** start Excerpted records **

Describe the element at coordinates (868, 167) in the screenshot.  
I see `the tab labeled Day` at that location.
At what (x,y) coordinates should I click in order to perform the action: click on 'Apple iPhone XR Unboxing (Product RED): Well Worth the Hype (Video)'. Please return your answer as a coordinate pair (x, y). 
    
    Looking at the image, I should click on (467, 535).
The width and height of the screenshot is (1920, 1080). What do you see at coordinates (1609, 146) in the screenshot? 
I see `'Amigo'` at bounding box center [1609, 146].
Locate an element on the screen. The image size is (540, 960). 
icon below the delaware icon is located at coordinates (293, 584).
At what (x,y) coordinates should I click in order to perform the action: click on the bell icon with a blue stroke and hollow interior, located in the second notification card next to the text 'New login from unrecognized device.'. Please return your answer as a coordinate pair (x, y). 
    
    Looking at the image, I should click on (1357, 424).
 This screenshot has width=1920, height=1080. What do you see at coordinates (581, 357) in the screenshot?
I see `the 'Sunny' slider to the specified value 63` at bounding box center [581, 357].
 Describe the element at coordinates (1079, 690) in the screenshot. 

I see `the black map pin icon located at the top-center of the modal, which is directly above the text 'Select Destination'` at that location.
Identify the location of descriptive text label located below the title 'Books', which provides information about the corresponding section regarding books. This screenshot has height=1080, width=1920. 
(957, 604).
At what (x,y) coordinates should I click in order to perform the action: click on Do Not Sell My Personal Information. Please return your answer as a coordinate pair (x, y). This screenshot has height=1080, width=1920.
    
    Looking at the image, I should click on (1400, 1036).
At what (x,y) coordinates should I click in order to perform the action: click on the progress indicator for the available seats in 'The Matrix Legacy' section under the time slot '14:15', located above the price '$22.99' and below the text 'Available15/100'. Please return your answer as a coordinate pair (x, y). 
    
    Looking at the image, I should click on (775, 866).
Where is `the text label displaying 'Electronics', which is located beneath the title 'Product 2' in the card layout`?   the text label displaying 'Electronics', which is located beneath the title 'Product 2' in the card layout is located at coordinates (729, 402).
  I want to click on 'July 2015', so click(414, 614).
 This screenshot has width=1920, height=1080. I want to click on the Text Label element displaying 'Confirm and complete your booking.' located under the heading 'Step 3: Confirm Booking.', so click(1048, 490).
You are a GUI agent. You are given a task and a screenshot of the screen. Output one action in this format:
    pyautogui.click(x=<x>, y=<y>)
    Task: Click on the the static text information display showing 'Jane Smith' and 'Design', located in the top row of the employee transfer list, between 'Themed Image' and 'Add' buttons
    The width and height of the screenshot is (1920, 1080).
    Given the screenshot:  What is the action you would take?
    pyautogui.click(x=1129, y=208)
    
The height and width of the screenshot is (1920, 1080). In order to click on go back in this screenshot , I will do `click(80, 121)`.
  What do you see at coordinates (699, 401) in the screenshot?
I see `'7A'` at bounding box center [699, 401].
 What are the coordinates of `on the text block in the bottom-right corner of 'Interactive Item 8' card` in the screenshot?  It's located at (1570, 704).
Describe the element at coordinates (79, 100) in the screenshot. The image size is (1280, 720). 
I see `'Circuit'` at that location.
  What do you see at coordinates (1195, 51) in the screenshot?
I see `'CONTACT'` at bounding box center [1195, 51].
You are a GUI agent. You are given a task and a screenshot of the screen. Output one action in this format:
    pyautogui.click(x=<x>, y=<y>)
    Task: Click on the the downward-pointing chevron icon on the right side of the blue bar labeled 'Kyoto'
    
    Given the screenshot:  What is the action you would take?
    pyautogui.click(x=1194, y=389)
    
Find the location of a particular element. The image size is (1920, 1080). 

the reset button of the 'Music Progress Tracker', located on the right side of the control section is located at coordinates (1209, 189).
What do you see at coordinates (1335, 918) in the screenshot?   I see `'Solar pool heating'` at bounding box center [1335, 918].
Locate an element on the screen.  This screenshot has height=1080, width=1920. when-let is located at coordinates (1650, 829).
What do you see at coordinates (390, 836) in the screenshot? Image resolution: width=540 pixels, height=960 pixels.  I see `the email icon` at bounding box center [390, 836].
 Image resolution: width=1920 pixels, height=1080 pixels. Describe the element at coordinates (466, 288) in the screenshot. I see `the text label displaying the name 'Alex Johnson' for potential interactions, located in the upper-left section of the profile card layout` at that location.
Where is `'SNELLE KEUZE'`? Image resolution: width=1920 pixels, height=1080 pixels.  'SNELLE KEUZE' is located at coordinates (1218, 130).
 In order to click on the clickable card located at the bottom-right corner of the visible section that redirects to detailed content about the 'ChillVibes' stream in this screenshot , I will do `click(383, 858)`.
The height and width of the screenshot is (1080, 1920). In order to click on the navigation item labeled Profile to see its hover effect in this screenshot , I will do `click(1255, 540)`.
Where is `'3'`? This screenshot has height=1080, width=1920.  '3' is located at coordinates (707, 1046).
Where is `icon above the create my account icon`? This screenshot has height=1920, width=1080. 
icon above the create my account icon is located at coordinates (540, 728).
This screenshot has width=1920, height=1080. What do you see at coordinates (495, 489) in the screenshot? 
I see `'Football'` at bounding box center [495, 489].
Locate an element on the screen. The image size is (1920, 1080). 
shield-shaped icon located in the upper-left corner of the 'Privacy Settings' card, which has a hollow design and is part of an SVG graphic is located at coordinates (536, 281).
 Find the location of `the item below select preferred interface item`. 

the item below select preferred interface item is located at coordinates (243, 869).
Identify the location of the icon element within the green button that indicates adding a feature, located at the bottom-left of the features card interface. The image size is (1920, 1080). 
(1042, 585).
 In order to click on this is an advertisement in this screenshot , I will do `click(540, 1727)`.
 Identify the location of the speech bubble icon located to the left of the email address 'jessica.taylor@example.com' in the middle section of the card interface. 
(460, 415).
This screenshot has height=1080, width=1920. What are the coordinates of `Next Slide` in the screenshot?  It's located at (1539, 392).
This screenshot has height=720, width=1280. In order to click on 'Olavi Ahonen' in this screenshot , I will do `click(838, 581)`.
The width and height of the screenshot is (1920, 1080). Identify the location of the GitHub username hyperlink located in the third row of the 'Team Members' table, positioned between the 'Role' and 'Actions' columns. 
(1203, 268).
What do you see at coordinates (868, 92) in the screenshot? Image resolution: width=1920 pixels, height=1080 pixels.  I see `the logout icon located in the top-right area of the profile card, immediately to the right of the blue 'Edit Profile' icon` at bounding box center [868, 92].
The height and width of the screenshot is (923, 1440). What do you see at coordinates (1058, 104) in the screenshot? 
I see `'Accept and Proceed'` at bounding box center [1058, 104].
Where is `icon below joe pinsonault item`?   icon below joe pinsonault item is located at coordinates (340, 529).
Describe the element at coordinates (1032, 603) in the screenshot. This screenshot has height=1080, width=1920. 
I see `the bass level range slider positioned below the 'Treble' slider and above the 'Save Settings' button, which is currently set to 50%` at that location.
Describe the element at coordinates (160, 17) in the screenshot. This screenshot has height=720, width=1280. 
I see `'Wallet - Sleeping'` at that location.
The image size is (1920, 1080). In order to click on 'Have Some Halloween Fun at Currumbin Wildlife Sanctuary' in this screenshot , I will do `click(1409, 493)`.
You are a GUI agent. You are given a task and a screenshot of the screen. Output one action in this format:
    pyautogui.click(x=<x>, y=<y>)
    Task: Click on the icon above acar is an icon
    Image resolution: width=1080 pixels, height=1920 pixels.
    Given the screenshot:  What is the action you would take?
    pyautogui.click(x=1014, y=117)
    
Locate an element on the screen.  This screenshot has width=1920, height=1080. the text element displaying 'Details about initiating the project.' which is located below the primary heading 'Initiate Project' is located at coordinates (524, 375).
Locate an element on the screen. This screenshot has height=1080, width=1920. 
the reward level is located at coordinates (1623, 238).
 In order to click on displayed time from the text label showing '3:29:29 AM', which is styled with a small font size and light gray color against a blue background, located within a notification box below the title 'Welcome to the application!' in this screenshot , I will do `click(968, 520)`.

** end Excerpted records **

- **Challenge**
Reproduce the rows above verbatim, from the line containing "on the progress" through the line containing "This screenshot has width=1920, height=1080. I", both included.

- **Task response**
At what (x,y) coordinates should I click in order to perform the action: click on the progress indicator for the available seats in 'The Matrix Legacy' section under the time slot '14:15', located above the price '$22.99' and below the text 'Available15/100'. Please return your answer as a coordinate pair (x, y). 
    
    Looking at the image, I should click on (775, 866).
Where is `the text label displaying 'Electronics', which is located beneath the title 'Product 2' in the card layout`?   the text label displaying 'Electronics', which is located beneath the title 'Product 2' in the card layout is located at coordinates (729, 402).
  I want to click on 'July 2015', so click(414, 614).
 This screenshot has width=1920, height=1080. I want to click on the Text Label element displaying 'Confirm and complete your booking.' located under the heading 'Step 3: Confirm Booking.', so click(1048, 490).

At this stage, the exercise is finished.